World markets were shaken up after oil prices reached record highs following the attacks on oil facilities in Saudi Arabia.
This 20 percent increase is the largest jump in prices since Iraq invaded Kuwait in August 1990.
As is known, oil is one of the most important inputs for production.
Due to their high demand for oil, developing countries that strive for economic growth and want to reach higher GDP face steeper costs due to the rising price of crude oil.
The basic questions that need to be asked here are as follows: will oil prices in the global market jump after the drone attacks? How will the increasing geopolitical risks affect oil prices?
Will oil prices increase?
Saudi Arabia is only second to Venezuela in terms of oil reserves and also second to the U.S. in production.
While Saudi Arabia has a share of 12 percent in the global petrol market, the drone attack has resulted in a 5 percent decrease in oil output.
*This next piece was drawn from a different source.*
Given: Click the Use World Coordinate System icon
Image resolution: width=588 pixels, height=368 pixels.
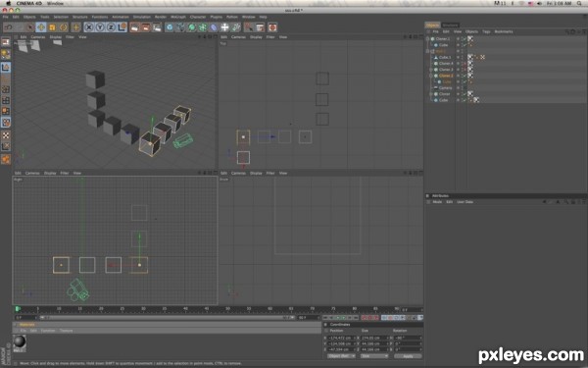Looking at the screenshot, I should click(123, 27).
Prices quickly surged after the short shock of the drone attacks, however they dropped again after it became clear that there wouldn’t be a shortage in the global oil supply.
On the other hand, a possible increase in prices due to the competition among oil producers will lead producing countries to supply more oil to the market which will then consequently contribute to a drop in prices.
Furthermore, the slowdown in world markets has recently led the demand in energy, namely petrol and natural gas, to decline.
This slowdown of demand in energy will offset the rise in prices and alleviate possible aftershocks.
The most important factor is perhaps that the U.S. won’t be able to stomach certain countries, such as Russia and Iran, benefiting from the rise in oil prices.
However, it seems likely that prices will increase to unforeseen numbers due to the fact that it will take time for Saudi Arabia’s damaged facilities to get back up and running and because of possible clashes that could shake the region.
Hence when we take all of the above into consideration, it is more likely that there won’t be great shocks in oil prices.
A new risk for global economies: the geopolitical risk
In the recent period, the effects of geopolitical risks on the global economy have been often expressed.
Geopolitical risks now have the power to directly impact economic growth, export, foreign investments and capital movements between countries.
The fact that the rich oil resources of Gulf countries and 30 percent of the world’s petrol transfers pass through the Strait of Hormuz makes this a strategic region in terms of oil supply security.
Additionally, we are at a period in which the Strait of Hormuz constantly poses a geopolitical risk due to its strategic location which ensures that oil producers in the Middle East are able to reach Asian, European and other global markets.
Hence the struggle to possess a strategic position in the Middle East poses a significant risk for global markets and also increases regional conflicts.